O mercado de crédito de carbono pode apresentar riscos e oportunidades, mas há quem afirme que o crédito se tornou a nova moeda de investimentos ESG (boas práticas ambientais, sociais e de governança) porque compensa a redução das emissões de carbono e outros gases de efeito estufa (GEE). As empresas não conseguem fazer isso por conta própria, uma vez que demanda-se alteração brusca de seus processos internos e operações comerciais, para adoção de energias limpas, com a redução nas suas cadeias de abastecimento, como algumas das medidas para atingir a neutralidade em carbono.

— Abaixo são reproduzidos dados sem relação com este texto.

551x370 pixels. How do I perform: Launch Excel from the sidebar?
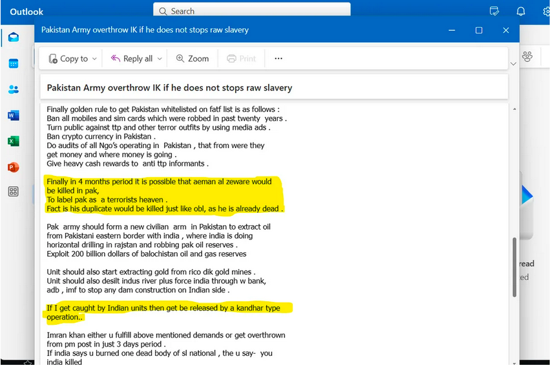[x=13, y=141]
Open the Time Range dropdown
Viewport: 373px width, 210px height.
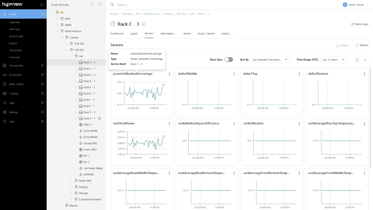click(x=333, y=59)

Importante destacar que a Câmara dos Deputados aprovou a proposta que regulamenta o mercado de carbono no Brasil (PL 2148/15). O texto cria o Sistema Brasileiro de Comércio de Emissões de Gases de Efeito Estufa (SBCE), que estabelece tetos para emissões e um mercado de venda de títulos. Durante a aprovação na Câmara houve uma junção dos projetos discutidos pelos deputados com a proposta já aprovada pelo Senado (PL 412/2022), portanto, o projeto retornará aos senadores para análise de todas as mudanças realizadas.

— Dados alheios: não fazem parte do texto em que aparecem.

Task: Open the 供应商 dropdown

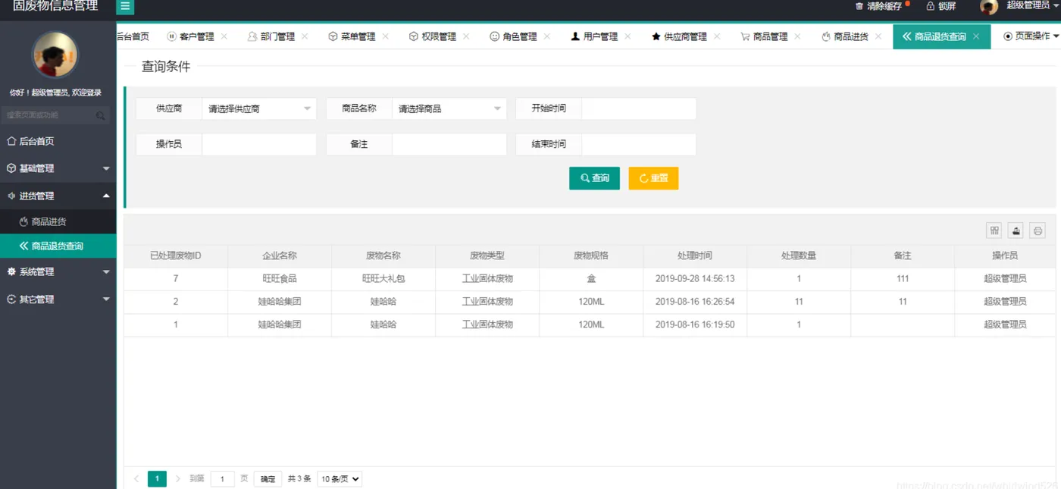Action: (x=259, y=108)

Com isso, estima-se que este mercado deve crescer 30 vezes até 2030 e 100 vezes até 2050. Segundo a consultoria McKinsey & Company, o mercado de crédito de carbono valerá US$ 50 milhões em 2030. Um obstáculo superável é a garantia da integridade dos créditos de carbono. Há inúmeros padrões independentes para mensurar esta qualidade, mas alguns são consensuais. Um projeto de compensação de carbono é de alta integridade, quando pode ser verificado por um terceiro independente e testado, seja projetos de energias, reflorestamentos ou até metodologias, como o biochar (biomassa criada por uma startup brasileira que é capaz de capturar carbono), como sendo único e rastreável. Por isso é importante verificar se os créditos de carbono no mercado não foram vendidos em duplicata, uma garantia que vem com o registro/certificação de carbono, um sistema importante para quem está comercializando e para quem está adquirindo.
Um crédito de carbono de alta integridade ainda deve ter como característica a adicionalidade, ou seja, ter redução de GEE adicionais: ter sua permanência assegurada de que o carbono permanecerá armazenado e ser verificável quanto ao seu impacto positivo para compensar as emissões. Esse é um dos motivos pelos quais os projetos de reflorestamento são tão populares, uma vez que são cientificamente mensuráveis, além de contribuir para reduzir o impacto climático, uma vez que o desmatamento é responsável por um quarto das emissões de GEE nos últimos 10 anos em todo o planeta. Atualmente, é possível saber quanto de carbono as árvores podem absorver e armazenar.
Já um crédito de carbono pode ser considerado de qualidade inferior, quando apresentar custos muito baixos, ser muito antigo, desatualizados, caso dos projetos certificados pelo Mecanismo de Desenvolvimento Limpo (MDL), criado pelo Protocolo de Kyoto (1997), podendo neste caso ensejar uma due diligence como garantia para a empresa que está adquirindo o crédito de carbono.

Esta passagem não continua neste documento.